- **EXERCISE PROMPT**:
Search the records for the string "computer". Copy each line where it occurs.
=======
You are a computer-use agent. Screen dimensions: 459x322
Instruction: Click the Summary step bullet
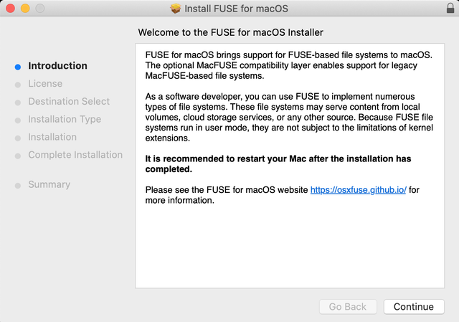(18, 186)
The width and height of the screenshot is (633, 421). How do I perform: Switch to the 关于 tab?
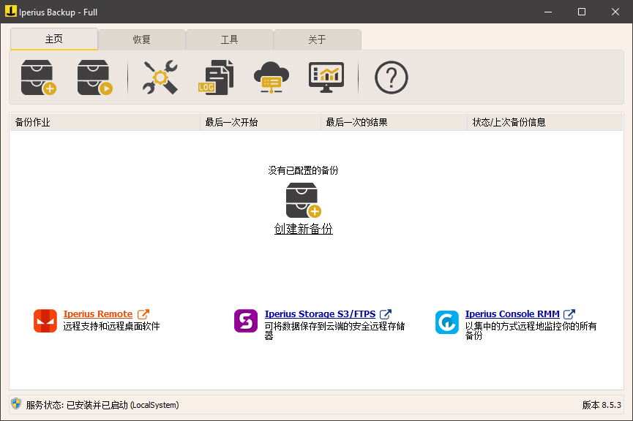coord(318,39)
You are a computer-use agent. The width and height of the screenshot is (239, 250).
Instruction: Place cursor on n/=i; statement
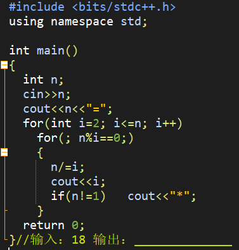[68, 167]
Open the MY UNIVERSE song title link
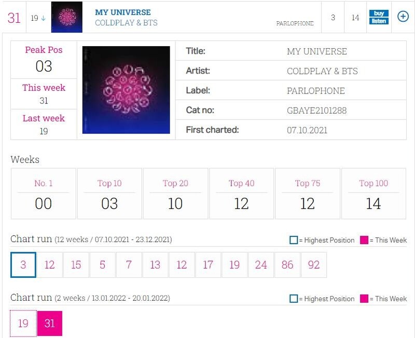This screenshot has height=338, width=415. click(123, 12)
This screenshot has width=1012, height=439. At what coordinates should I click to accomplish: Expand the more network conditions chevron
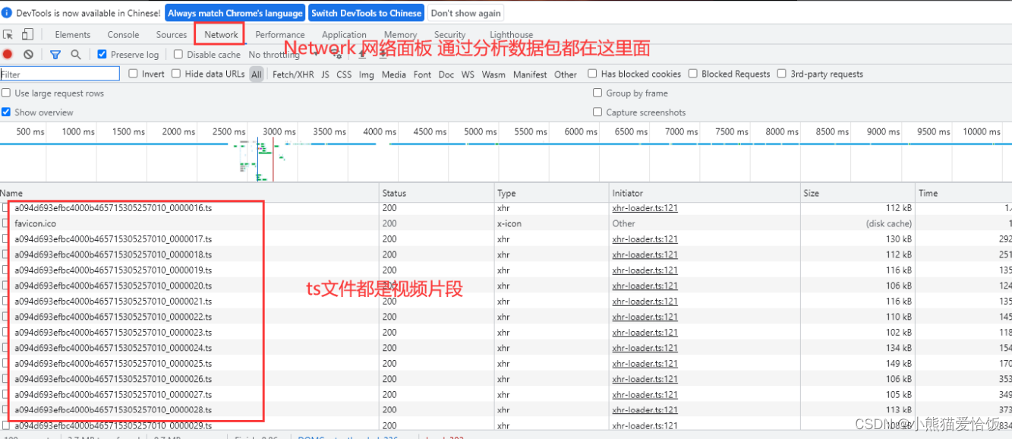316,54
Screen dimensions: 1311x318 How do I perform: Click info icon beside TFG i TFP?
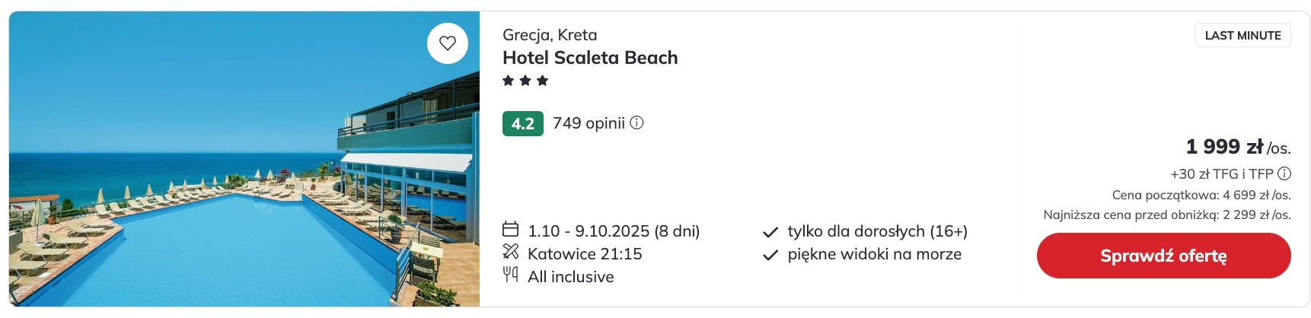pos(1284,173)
=======
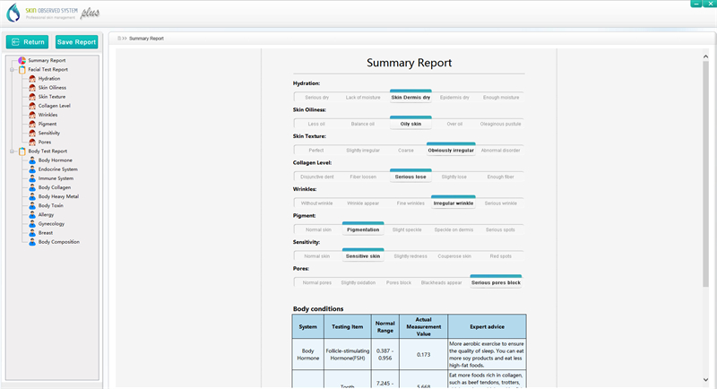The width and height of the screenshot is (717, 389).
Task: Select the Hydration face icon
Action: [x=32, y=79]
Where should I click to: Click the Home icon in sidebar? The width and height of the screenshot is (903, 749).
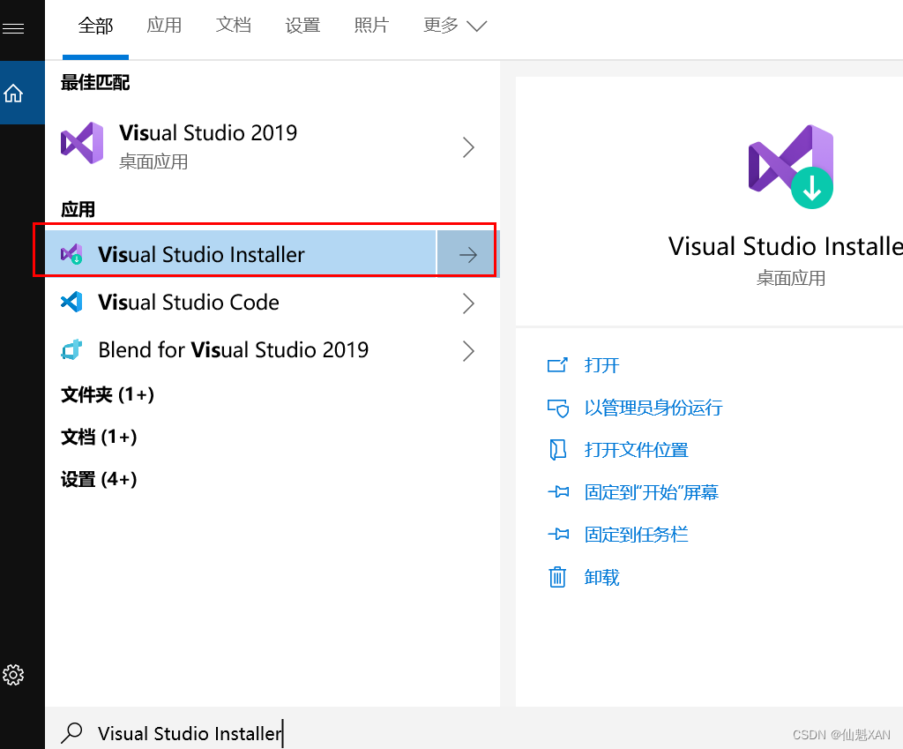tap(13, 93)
=======
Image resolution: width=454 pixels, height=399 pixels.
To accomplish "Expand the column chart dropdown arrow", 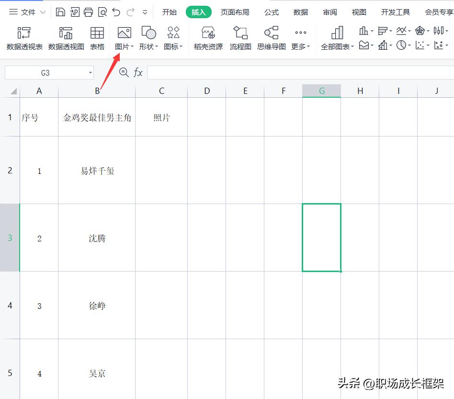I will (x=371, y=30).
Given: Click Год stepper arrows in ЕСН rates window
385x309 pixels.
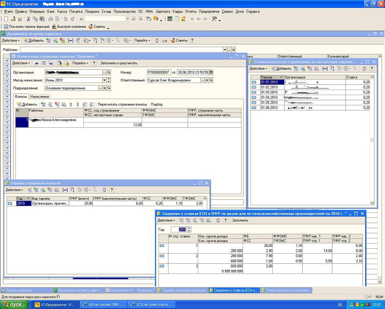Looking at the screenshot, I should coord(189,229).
=======
- **SOLVED EXERCISE**:
You are a computer-use agent. Screen dimensions: 459x322
You are a computer-use agent. The width and height of the screenshot is (239, 250).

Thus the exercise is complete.